In this dissertation, I present two machine learning models, RPIDisorder and MEDJED, which were developed to predict RNA-protein interaction partners (RPIPs) and DNA double-strand break (DSB) repair by the microhomology-mediated end joining (MMEJ) pathway, respectively. I also present the Gene Sculpt Suite, a set of freely available web-based software tools for precision gene editing.

RPIDisorder uses signals from protein and RNA sequences (some of which have been previously utilized in published RNA-protein partner prediction methods), but it additionally exploits signal from disordered protein regions to predict interactions with greater specificity than has been possible before. RPIDisorder allows for the prediction of biologically relevant RNA-protein interaction networks, which in turn can assist in the development of clinical interventions for the numerous cancers and neurological and metabolic disorders associated with disruptions in RNA-protein interactions. RPIDisorder is freely available at www.rpidisorder.org.

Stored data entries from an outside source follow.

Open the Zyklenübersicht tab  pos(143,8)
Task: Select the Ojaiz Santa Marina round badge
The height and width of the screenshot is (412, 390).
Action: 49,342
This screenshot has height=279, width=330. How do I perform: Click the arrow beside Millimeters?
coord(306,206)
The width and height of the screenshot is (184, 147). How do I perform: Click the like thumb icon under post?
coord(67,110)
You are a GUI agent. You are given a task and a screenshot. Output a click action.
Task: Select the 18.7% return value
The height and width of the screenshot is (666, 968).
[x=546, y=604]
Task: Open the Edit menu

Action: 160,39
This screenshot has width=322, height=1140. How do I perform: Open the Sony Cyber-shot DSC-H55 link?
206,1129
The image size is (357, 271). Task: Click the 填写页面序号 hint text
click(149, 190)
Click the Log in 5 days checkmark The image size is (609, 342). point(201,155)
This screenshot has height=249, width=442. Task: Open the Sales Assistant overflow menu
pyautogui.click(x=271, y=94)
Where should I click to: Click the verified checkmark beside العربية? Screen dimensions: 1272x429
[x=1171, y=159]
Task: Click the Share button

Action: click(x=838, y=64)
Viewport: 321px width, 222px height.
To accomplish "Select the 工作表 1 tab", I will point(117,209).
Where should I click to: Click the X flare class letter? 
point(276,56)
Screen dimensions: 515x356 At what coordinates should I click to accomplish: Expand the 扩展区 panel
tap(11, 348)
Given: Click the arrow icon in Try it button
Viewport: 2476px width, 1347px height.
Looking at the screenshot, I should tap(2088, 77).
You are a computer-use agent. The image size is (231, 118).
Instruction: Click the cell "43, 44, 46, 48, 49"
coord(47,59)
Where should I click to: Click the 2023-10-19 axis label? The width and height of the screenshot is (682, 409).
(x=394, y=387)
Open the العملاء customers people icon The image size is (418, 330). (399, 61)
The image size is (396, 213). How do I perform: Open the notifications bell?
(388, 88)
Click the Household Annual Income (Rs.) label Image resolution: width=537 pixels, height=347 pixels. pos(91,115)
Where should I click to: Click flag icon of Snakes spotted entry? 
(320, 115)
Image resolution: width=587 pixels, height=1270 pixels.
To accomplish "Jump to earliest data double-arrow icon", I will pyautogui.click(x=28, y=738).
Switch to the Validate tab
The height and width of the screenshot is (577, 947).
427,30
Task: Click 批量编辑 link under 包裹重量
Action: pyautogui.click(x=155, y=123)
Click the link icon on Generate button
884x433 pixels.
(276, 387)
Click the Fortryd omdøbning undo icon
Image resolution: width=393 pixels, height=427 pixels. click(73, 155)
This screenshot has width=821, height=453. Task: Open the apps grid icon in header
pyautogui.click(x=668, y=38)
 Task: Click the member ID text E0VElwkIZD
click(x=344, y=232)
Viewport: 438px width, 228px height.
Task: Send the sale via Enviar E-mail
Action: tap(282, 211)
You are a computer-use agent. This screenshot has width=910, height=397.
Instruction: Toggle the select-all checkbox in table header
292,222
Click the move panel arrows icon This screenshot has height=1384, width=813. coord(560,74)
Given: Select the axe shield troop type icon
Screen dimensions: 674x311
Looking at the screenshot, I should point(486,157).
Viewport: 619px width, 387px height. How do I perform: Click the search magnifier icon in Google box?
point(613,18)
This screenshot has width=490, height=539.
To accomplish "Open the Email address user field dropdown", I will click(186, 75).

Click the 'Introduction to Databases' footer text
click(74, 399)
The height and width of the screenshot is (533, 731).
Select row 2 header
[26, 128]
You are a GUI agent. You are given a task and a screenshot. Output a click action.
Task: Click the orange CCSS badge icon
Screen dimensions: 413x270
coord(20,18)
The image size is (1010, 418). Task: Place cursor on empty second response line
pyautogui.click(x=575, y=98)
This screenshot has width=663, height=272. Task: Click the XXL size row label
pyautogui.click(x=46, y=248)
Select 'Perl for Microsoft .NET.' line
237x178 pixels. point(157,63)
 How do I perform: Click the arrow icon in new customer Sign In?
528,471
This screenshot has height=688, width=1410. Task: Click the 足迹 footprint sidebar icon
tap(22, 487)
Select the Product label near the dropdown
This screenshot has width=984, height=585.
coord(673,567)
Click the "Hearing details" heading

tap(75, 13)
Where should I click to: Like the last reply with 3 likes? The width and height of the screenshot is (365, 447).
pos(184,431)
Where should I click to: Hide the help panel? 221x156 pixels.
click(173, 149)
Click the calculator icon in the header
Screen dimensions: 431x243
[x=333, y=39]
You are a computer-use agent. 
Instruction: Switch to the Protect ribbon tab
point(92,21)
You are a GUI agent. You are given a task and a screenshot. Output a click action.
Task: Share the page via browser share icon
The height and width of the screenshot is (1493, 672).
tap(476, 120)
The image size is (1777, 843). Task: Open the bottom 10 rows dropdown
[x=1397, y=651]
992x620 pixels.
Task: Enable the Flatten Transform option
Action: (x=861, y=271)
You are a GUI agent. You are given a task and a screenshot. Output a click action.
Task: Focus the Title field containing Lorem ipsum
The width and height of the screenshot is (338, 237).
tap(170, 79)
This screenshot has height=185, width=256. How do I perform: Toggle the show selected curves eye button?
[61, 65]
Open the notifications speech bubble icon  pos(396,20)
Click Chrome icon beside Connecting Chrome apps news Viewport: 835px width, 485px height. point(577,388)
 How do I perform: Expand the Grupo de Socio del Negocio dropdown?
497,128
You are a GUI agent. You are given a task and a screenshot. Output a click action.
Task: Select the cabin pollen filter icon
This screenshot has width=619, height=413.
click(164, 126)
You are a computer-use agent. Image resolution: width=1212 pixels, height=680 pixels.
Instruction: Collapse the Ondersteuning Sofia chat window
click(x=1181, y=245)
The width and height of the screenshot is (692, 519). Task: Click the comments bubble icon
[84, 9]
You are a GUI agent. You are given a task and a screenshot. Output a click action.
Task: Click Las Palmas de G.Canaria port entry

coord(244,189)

MEDJED (Microhomology-Evoked Deletion Judication EluciDation) uses signal within and surrounding short stretches of homologous DNA sequence (microhomologies) on either side of an introduced DSB to predict the extent to which a targeted genomic site will be repaired using the MMEJ pathway. MEDJED is freely available at www.genesculpt.org/medjed/.

The advent of gene editing nucleases including CRISPR/Cas systems, TALENs, and zinc finger nucleases has made it possible to insert, delete, and precisely edit DNA. A great deal of recent research has focused on improving the efficiency and precision of these nucleases by leveraging endogenous DSB repair pathways including non-homologous end joining (NHEJ) and homologous recombination (HR). However, homology-mediated end joining pathways (HMEJ), including MMEJ and single-strand annealing (SSA), provide many advantages over NHEJ and HR. The Gene Sculpt Suite is a set of three web-based tools (GTagHD, MEDJED, and MENTHU) that leverage HMEJ pathways to enhance exogenous DNA knock-in (GTagHD) and produce more efficient and precise gene knock-outs (MEDJED and MENTHU). The Gene Sculpt Suite is freely available at www.genesculpt.org.

Taken together, the results of these studies demonstrate that machine learning models can be valuable for identifying sequence signals that regulate macromolecular recognition, with numerous potential applications in both basic and applied research.